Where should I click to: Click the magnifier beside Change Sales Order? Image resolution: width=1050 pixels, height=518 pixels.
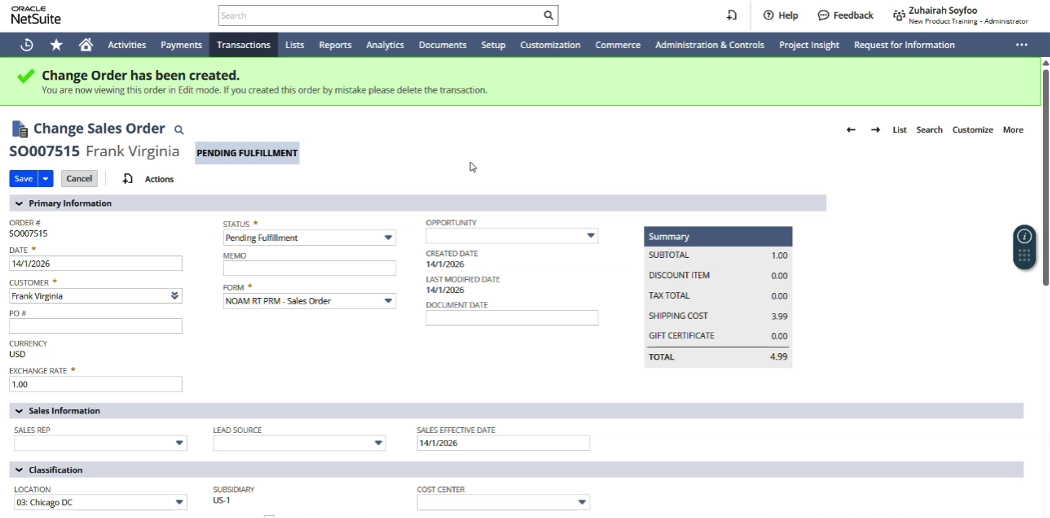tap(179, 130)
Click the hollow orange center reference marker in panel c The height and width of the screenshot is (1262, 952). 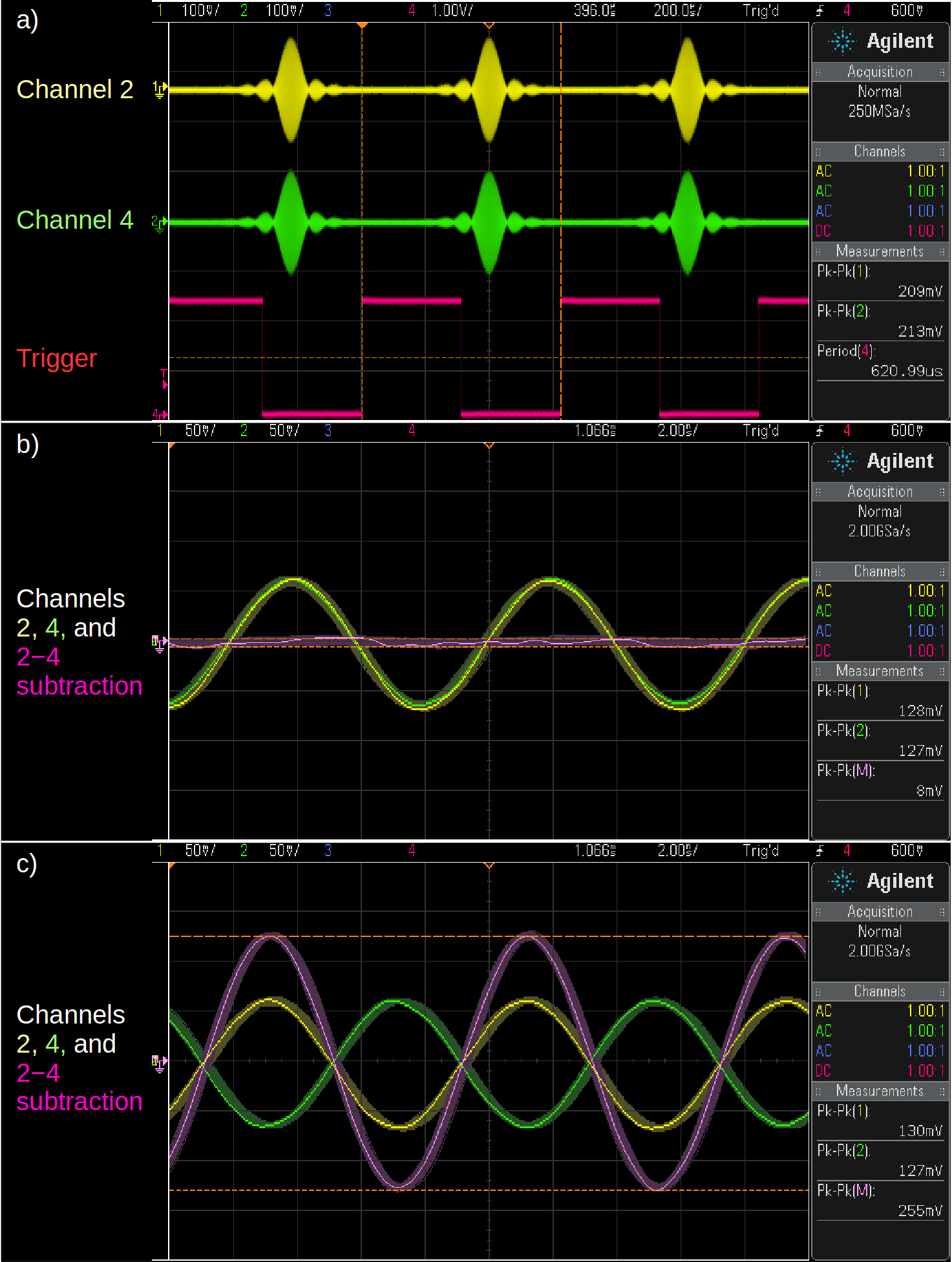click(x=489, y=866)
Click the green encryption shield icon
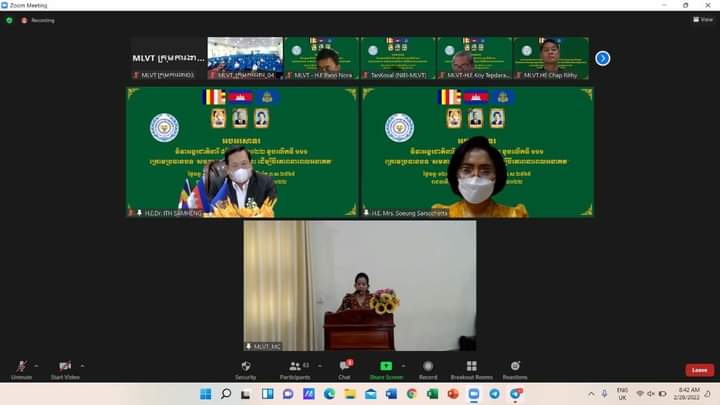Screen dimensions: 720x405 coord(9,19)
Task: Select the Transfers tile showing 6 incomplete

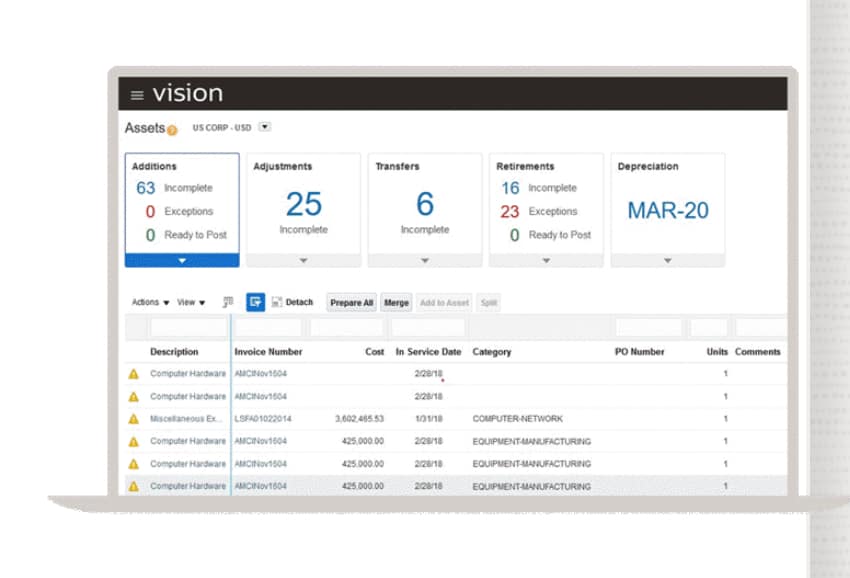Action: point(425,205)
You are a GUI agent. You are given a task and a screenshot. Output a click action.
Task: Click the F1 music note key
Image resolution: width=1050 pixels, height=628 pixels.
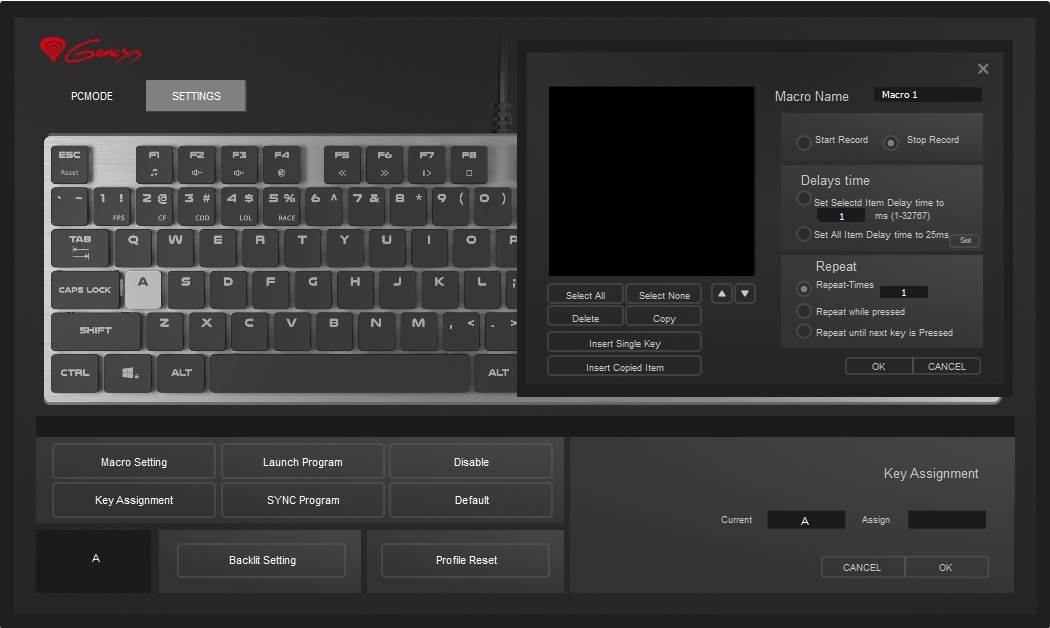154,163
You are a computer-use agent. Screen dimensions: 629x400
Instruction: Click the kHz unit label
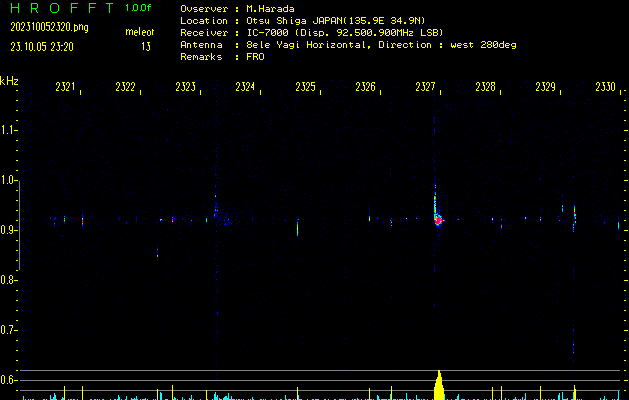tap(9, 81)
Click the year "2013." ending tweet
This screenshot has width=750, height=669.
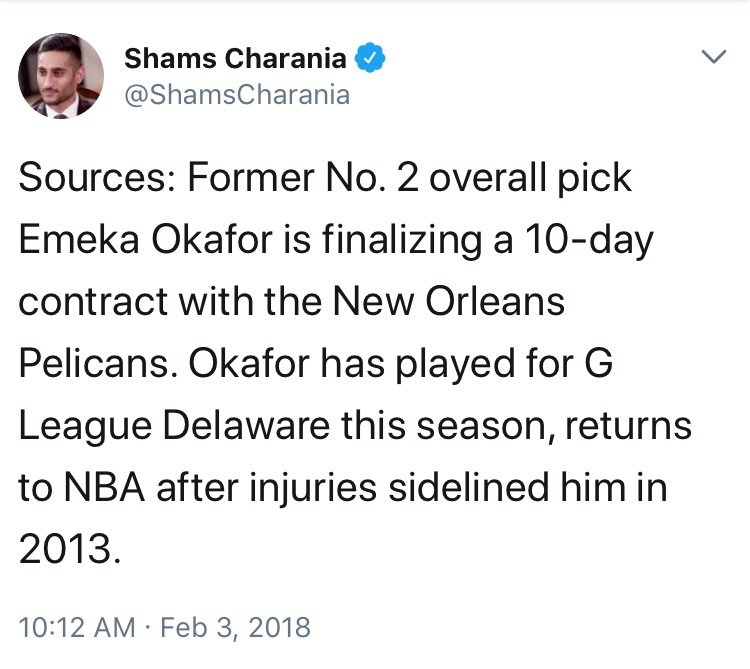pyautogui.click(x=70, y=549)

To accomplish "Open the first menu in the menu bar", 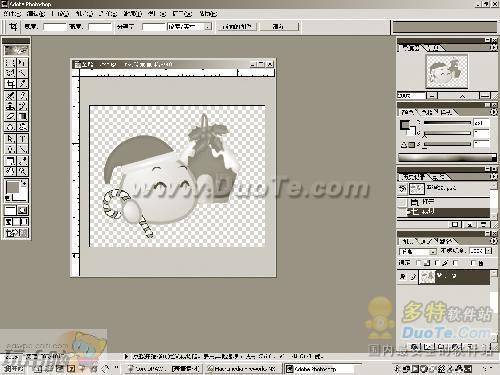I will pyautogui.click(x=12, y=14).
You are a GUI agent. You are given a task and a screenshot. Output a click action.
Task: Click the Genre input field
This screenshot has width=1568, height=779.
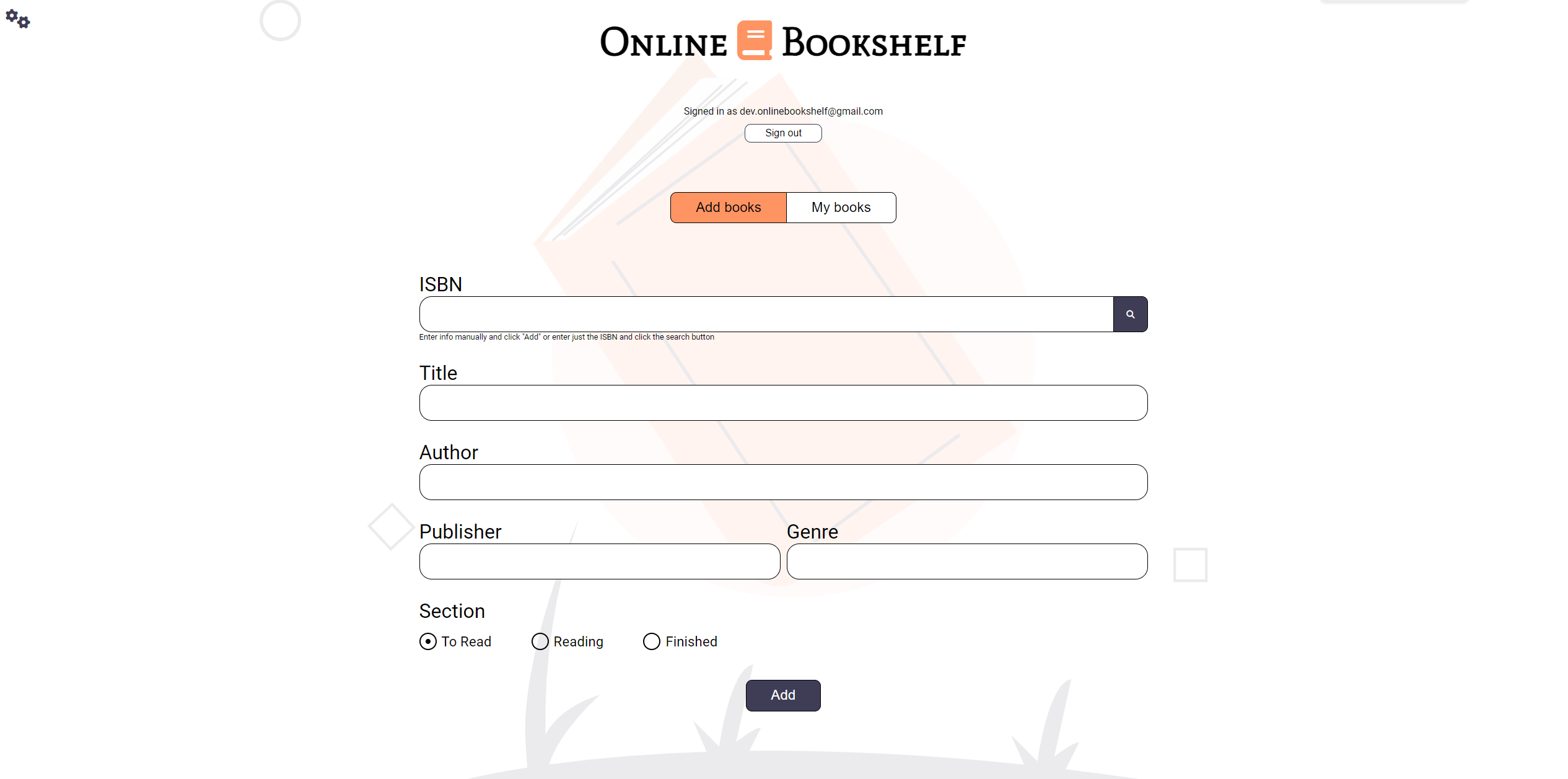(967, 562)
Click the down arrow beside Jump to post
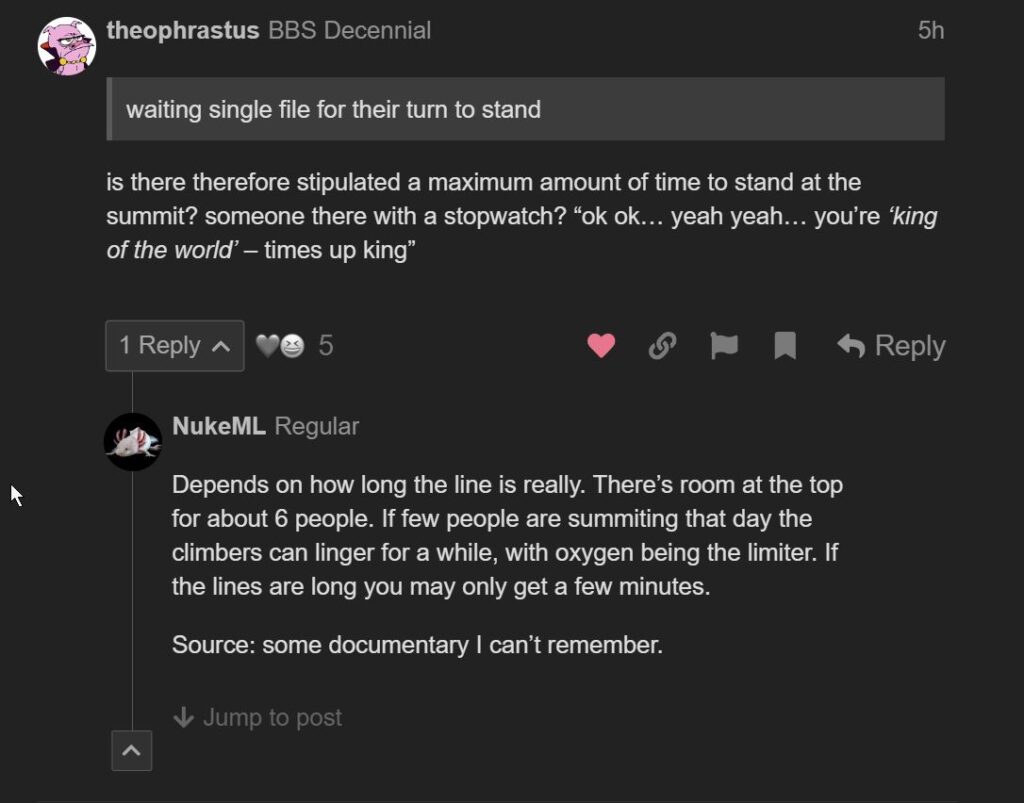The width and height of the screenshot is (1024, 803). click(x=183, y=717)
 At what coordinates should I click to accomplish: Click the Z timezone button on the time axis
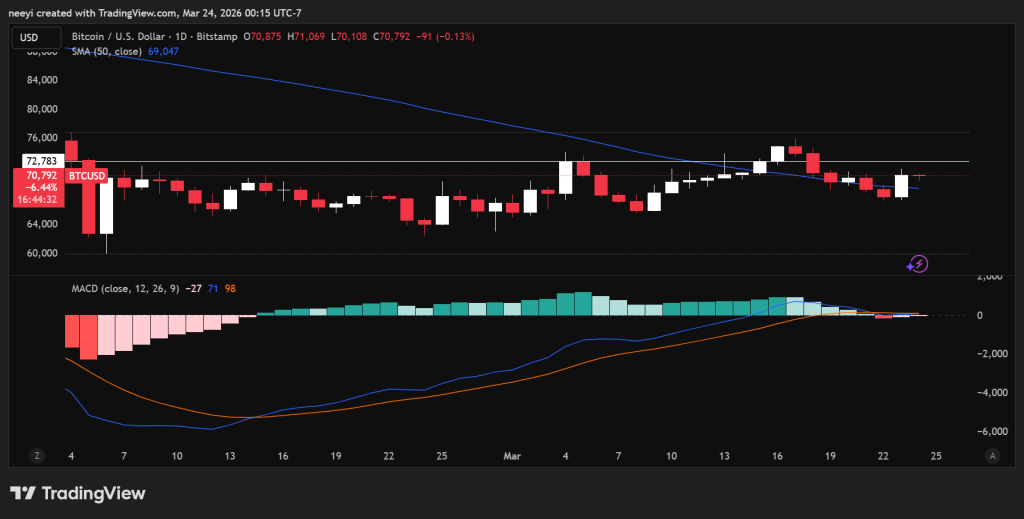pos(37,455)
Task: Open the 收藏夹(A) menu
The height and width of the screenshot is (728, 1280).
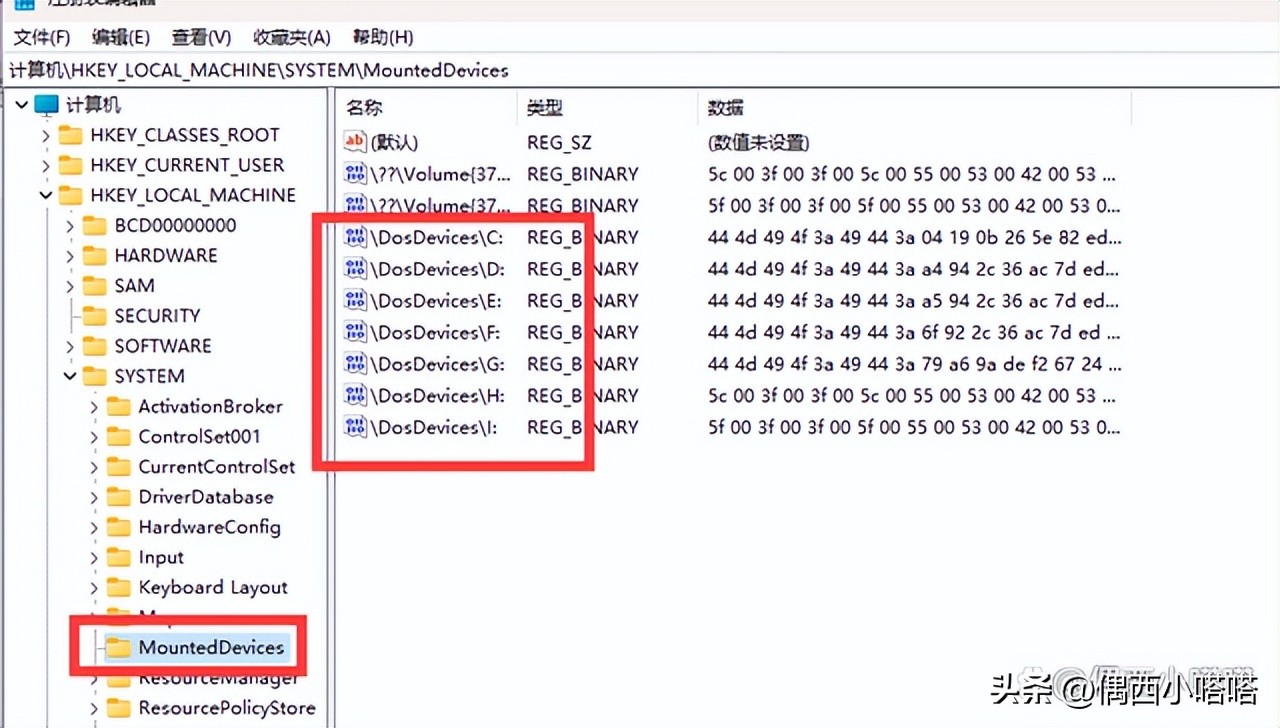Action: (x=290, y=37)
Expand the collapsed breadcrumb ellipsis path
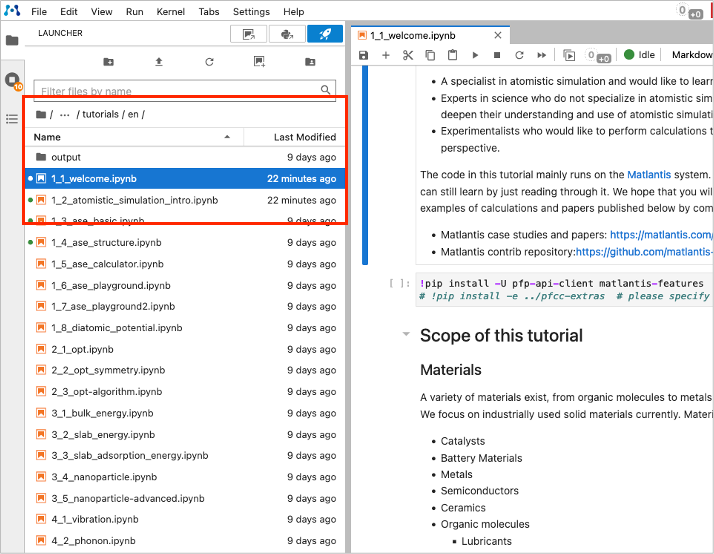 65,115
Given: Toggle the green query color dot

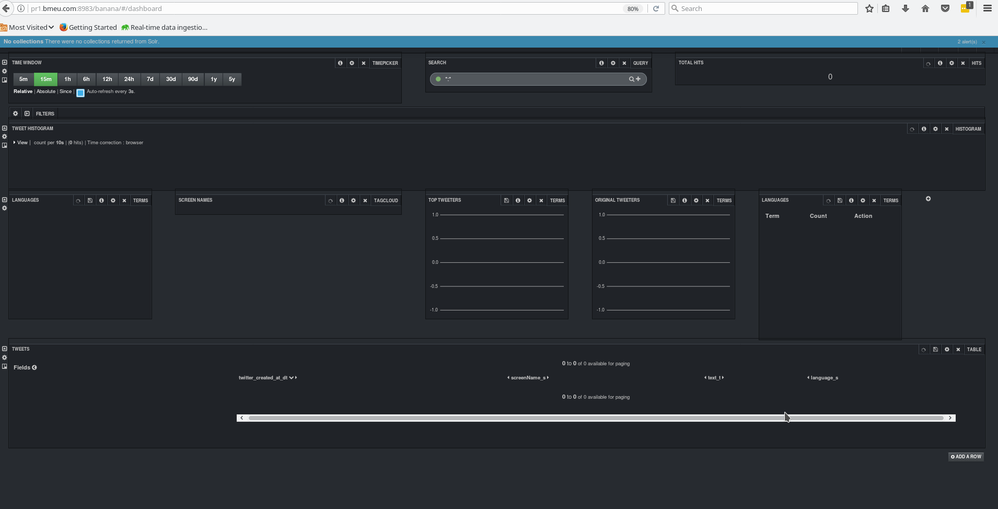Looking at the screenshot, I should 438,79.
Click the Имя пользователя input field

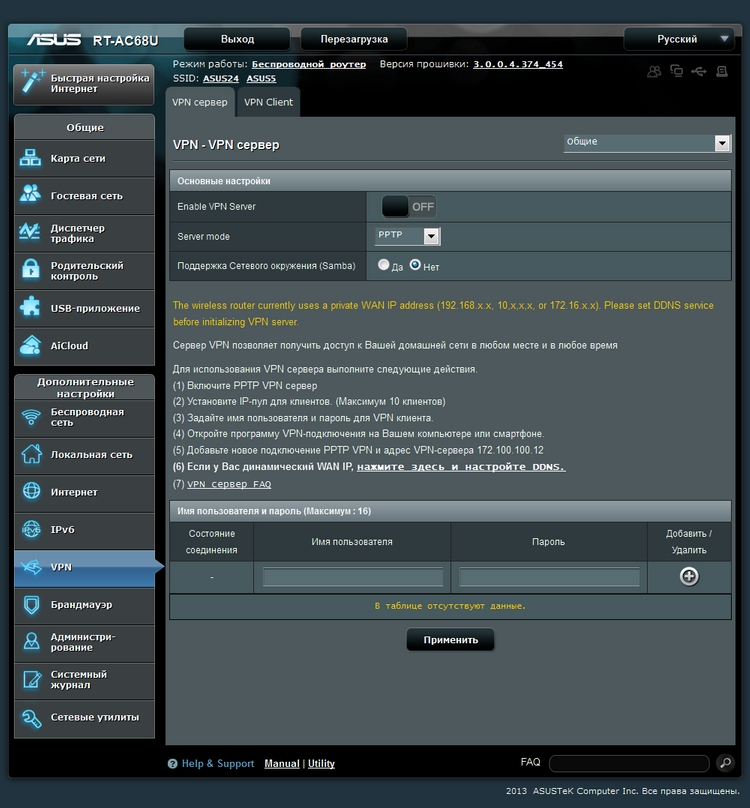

### [Instructions for the task]
Take the line containing "Task: Open the 收藏夹(A) menu" and every line after it through the end of the data, and write them out exactly, with no pictures.

### [Exercise output]
Task: Open the 收藏夹(A) menu
The height and width of the screenshot is (728, 1280).
Action: (x=290, y=37)
Expand the collapsed breadcrumb ellipsis path
 65,115
Given: Toggle the green query color dot

Looking at the screenshot, I should 438,79.
Click the Имя пользователя input field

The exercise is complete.